Dr. Pendyala said studies indicate that each year, about one in 10 babies in the United States is born prematurely, and many of them spend weeks or months in neonatal intensive care units (NICUs), often requiring sedation to manage pain and stress from medical procedures.
The new study sheds light on how one commonly used sedative, midazolam (also known by the brand name Versed), may have long-term effects on brain development, behavior and physical health when used over extended periods during the neonatal period.
Nguyen said midazolam is commonly used in the NICU for sedation and seizure control, especially in critically ill neonates. While it’s effective for acute symptom management, she said, there is a lack of understanding of how prolonged exposure during sensitive developmental windows may impact long-term brain development, metabolism and behavior.
“Given the rapid and dynamic growth of the neonatal brain, even subtle disruptions during this period can have lasting consequences,” Nguyen said. “Our goal was to systematically examine the potential downstream effects of chronic early-life exposure, using a developmental model that closely mirrors key neurodevelopmental milestones in human infants.

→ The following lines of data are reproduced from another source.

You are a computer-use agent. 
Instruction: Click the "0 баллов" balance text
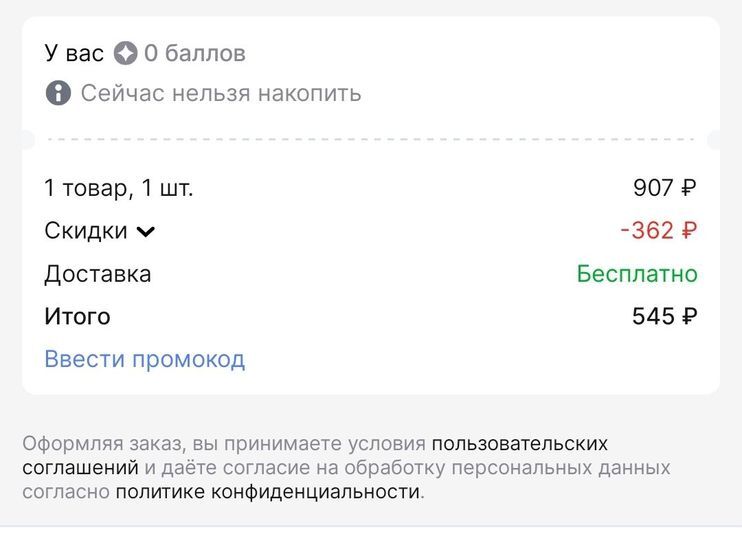195,53
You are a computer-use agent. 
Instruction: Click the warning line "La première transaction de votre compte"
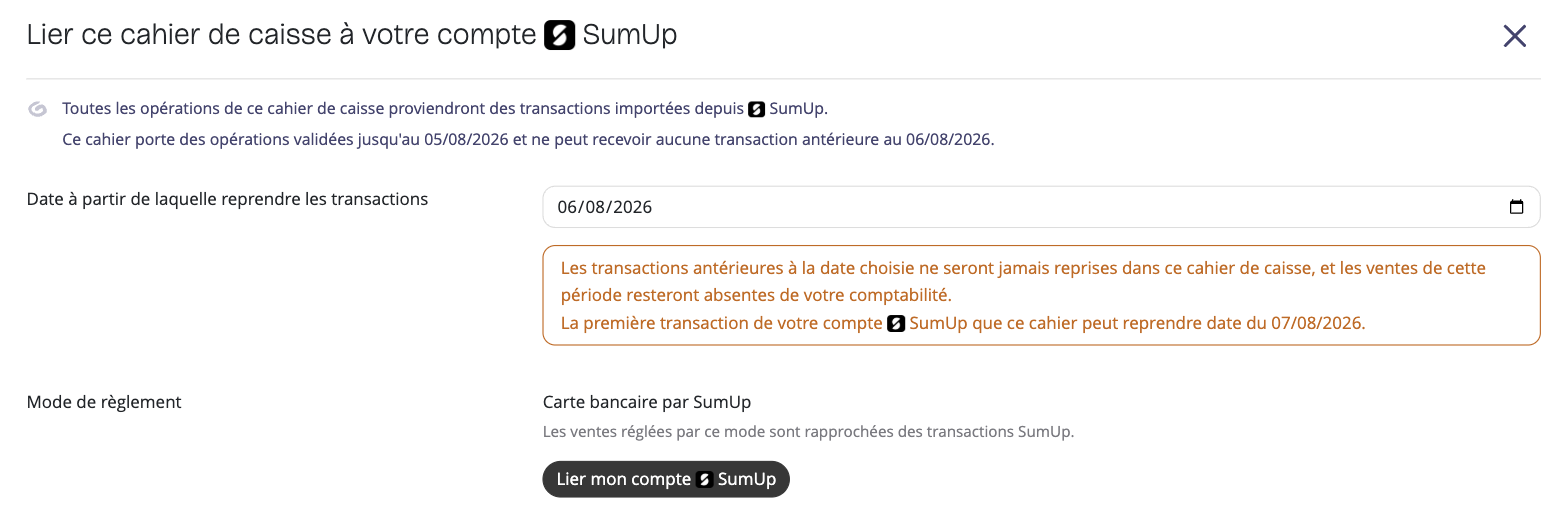click(x=963, y=324)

Understanding these effects is crucial to balancing immediate clinical needs with long-term neurodevelopmental outcomes.”

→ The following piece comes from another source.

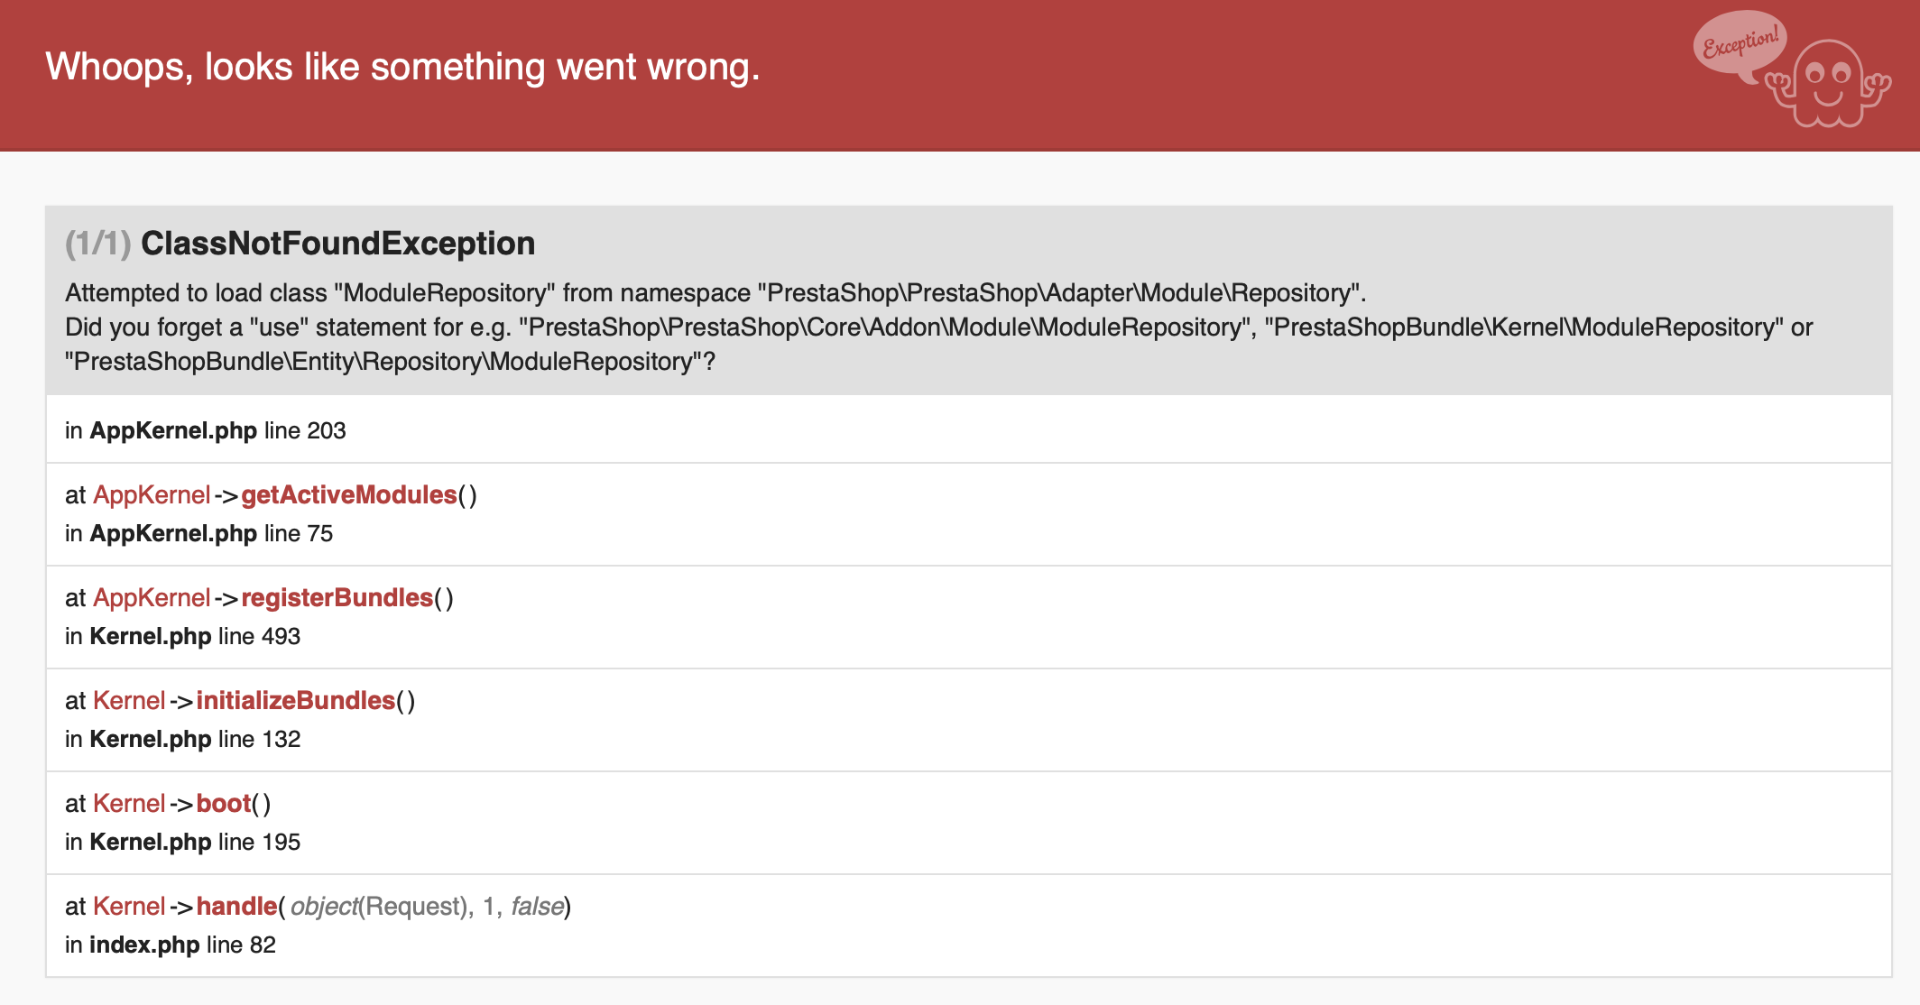Screen dimensions: 1920x1005
Task: Click the AppKernel class before registerBundles
Action: 152,598
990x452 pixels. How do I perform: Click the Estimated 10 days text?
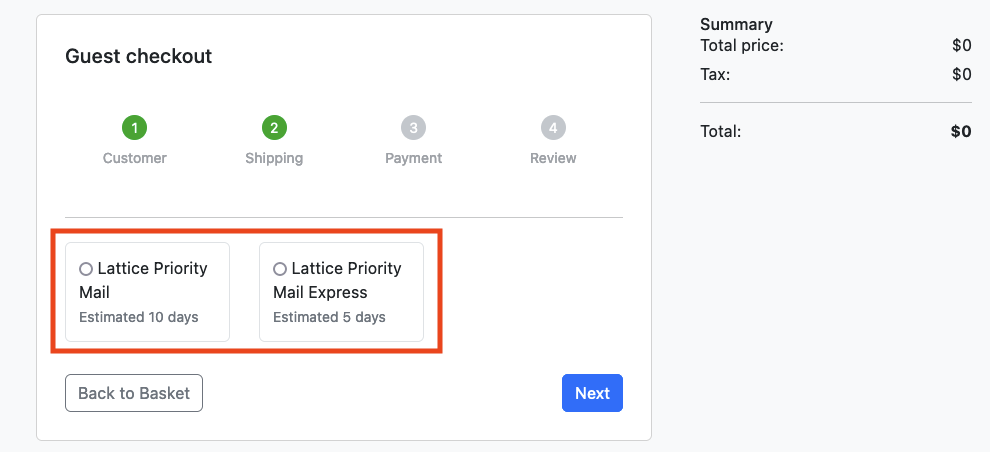(x=139, y=317)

Published in Molecular Psychiatry, the study used a preclinical model to mimic how premature infants are exposed to midazolam during critical stages of early brain development. While the drug is widely considered safe in the short term, Dr. Pendyala said they found that chronic exposure during early life can lead to lasting changes, including increased anxiety, reduced social interaction, early signs of depression and physical changes such as obesity in adulthood.
“We give this drug to help premature babies feel calm and reduce their anxiety while they’re undergoing painful but necessary procedures,” said Dr. Pendyala. “But our findings suggest that long-term use may come at a cost to their developing brains.”
Dr. Sualy said the long-term effects are not entirely known, especially after prolonged exposure. “As with any medication, it is important to understand the potential long-term effects of midazolam, and provide this information to medical providers and families of patients, to allow for informed decision-making,” he said.
The team used animal models to track midazolam during early development into adulthood, examining behavior, brain chemistry and physical growth. “Early on, the sedated animals showed slower physical development,” said Dr. Pendyala. “But as they matured, they became heavier than their peers, suggesting changes in appetite regulation or stress-related eating.”
Dr. Pendyala added the study also revealed that these animals had lower levels of dopamine, a chemical associated with feelings of reward and motivation. “This drop in dopamine was linked to signs of increased anxiety, social withdrawal, and depressive-like behaviors, particularly during adolescence, a time of heightened social development.”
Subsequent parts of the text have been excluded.